Tailoring the NaI-rich solid electrolyte interphase for enhanced stability in sodium metal batteries

Abstract

Unlocking the potential of sodium metal batteries (SMBs) depends on the formation of a mechanically robust and ionically conductive solid electrolyte interphase (SEI) that prevents dendrite formation and maintains peak performance under challenging conditions. Our study presents an effective electrolyte additive called cetyltrimethylammonium iodide (CTAI), designed to enhance the durability of SEI by enriching it with a NaI-rich composition, I⁻ anion reduces surface diffusion barriers for sodium ions while boasting impressive ionic conductivity of 18 mS cm⁻¹, whereas CTA⁺ cation suppresses the dendrite formation on the sodium metal anodes (SMAs).

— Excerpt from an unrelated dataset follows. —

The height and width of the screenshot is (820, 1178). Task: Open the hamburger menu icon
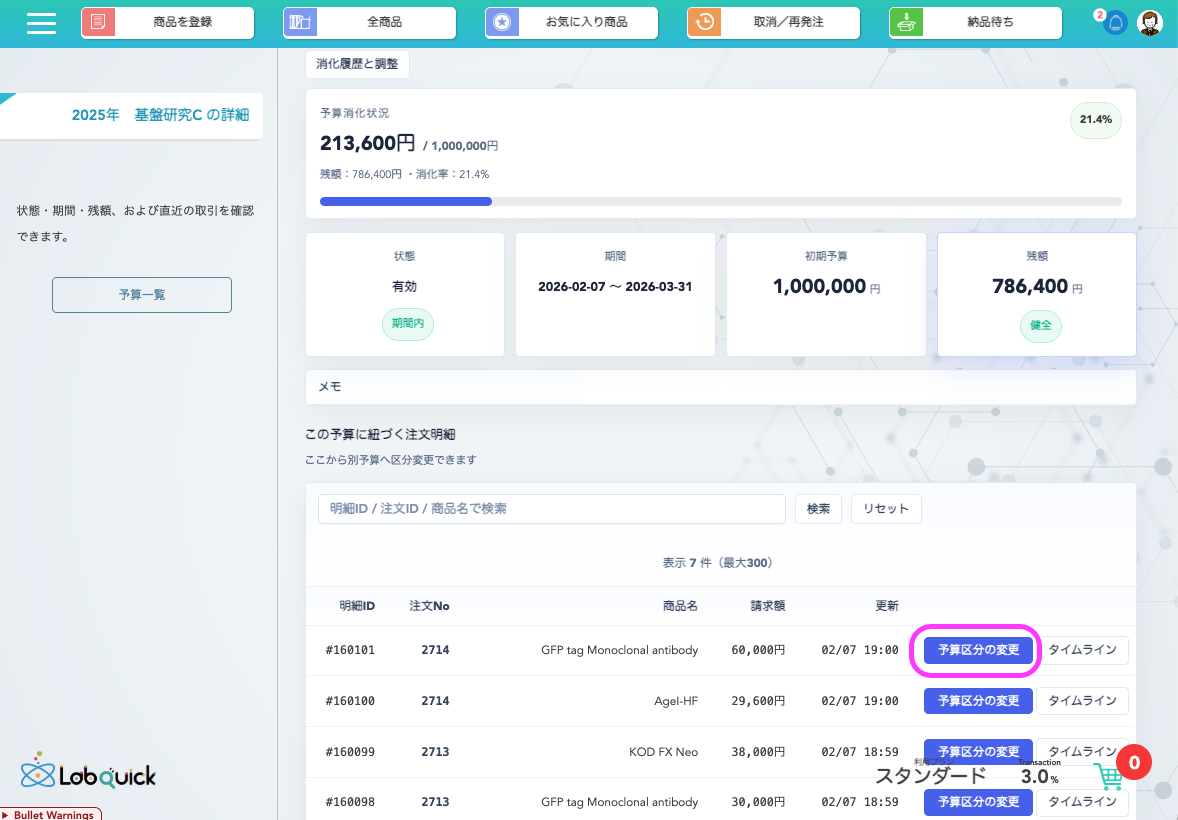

Notably, the resulting SEI exhibits a thickness of ∼40 nm. Benefiting from the additive, the Na||Na symmetrical cell demonstrates remarkable cycling stability over 5000 h and minimal overpotential of around 35 mV under current density of 2 mA cm⁻² and capacity of 2 mAh cm⁻². Furthermore, our findings indicate significant enhancements in cycling stability and rate capability for Na-S batteries. Thus, our work represents a notable advancement in sodium metal batteries, offering a transformative approach to establishing stable SEIs and dendrite-free SMAs.